- AIM
Extend the memo about the leaked HUD rule on mixed-status households, starting right after its final sentence.

- GIVEN TEXT
▬▬▬
Memo to Members

Center on Budget and Policy Priorities Releases Report Outlining Impact of Leaked Mixed-Status Rule

Jan 20, 2026

By Kayla Blackwell, NLIHC Senior Housing Policy Analyst and Sarita Kelkar, NLIHC Policy Intern  

The Center on Budget and Policy Priorities (CBPP) released new research detailing the consequences of a proposed rule that would affect mixed-status households’ access to rental assistance. The proposed rule, leaked in September 2025, would target mixed-status households—families with at least one member who isn’t eligible for rental assistance based on their immigration status—by largely ending the household’s ability to receive HUD-assisted housing (see Memo, 10/6/25). Under current regulations, mixed-status families have the right to contest eligibility and receive prorated assistance, even though federal funding supports only family members with an eligible immigration status. Removing these features of the mixed status rule would lead to impossible decisions for immigrant households, who would be forced to choose between family separation or self-eviction and potential homelessness. Moreover, the proposed rule’s requirement that individuals receiving or applying for assistance must provide documentation to prove their citizenship or eligibility creates a costly verification process: an additional barrier that fails to expand housing assistance even to fully eligible households.
▬▬▬
- AVAILABLE DATA
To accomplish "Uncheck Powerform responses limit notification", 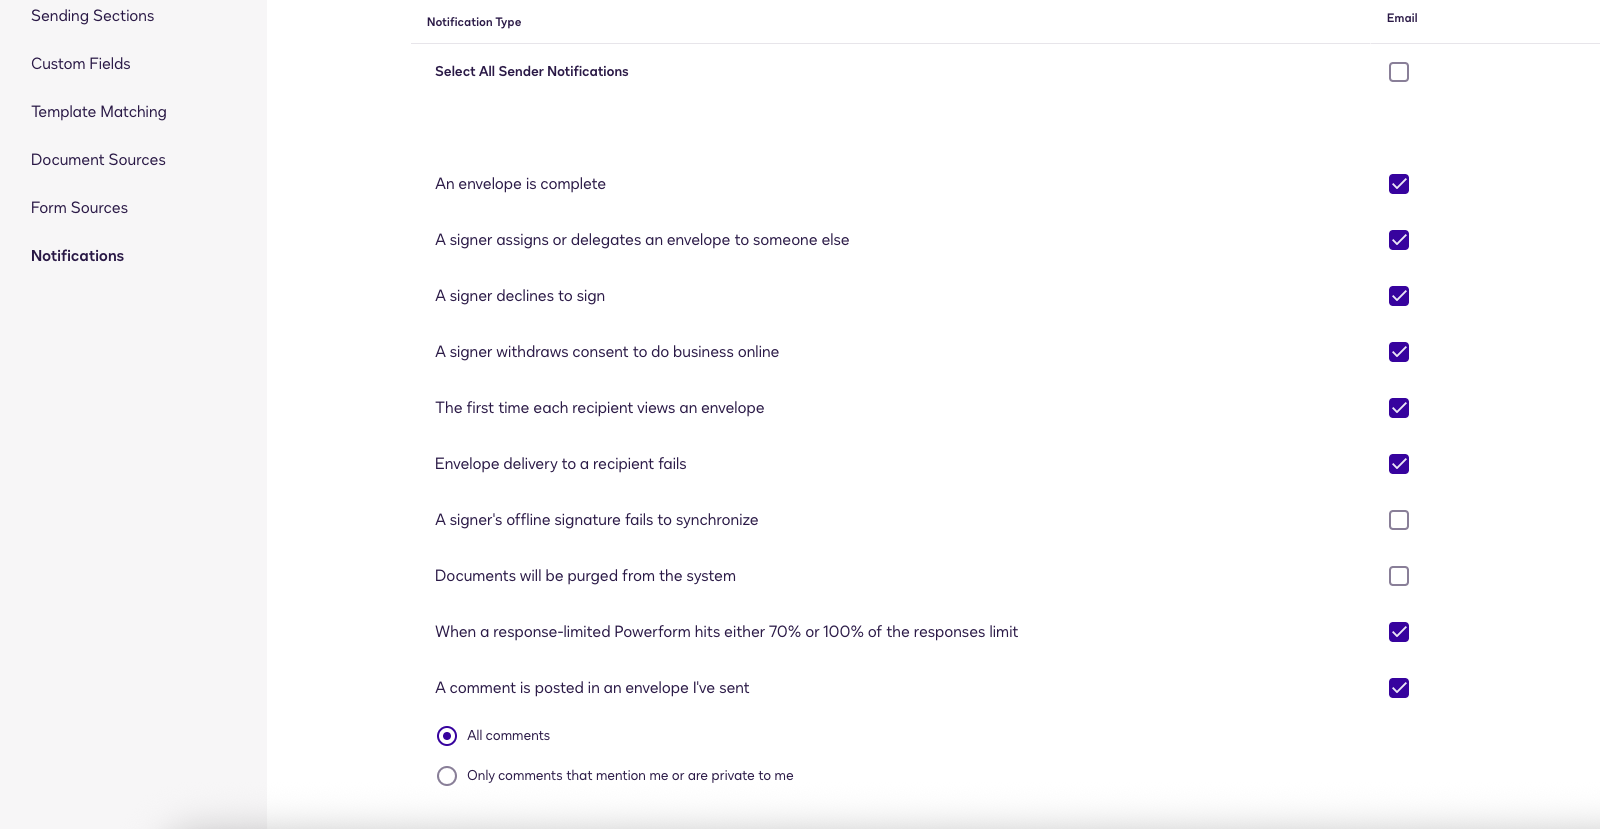I will click(x=1399, y=632).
▬▬▬
- TASK OUTPUT
In 2019, the first Trump administration proposed a similar mixed-status rule, though it was never published and withdrawn in 2021. If finalized, HUD’s own analysis demonstrated how 25,000 immigrant families would have been evicted from their homes—including 55,000 children eligible for housing assistance. CBPP’s report not only shares the extent of who is harmed by the proposed mixed-status rule, but also its disproportionate impact on low-income and other marginalized communities.   

The report reveals:   

  • Over 79,000 people in mixed-status HUD-assisted households would have to separate or lose their rental assistance under the proposed rule, including nearly 37,000 children and over 68,000 Latine people.   

  • Of the 79,600 people affected by the rule, 86% are Latine, 56% are women or girls, and nearly half (46%) are children.   

  • The new documentation requirements threaten access for nearly 8.5 million U.S. Citizens currently receiving HUD rental assistance—72% people of color, 24% who have a disability, and 21% older adults (aged 62 and older).   

  • The proposed rule has impacts in every state, with a breakdown of who would be prohibited from receiving assistance and who would be subject to new documentation requirements at the household and individual levels in each state.   

Stay tuned for further action on the mixed status rule from NLIHC, the National Housing Law Project (NHLP), and Protecting Immigrant Families (PIF).   

Read the CBPP report here.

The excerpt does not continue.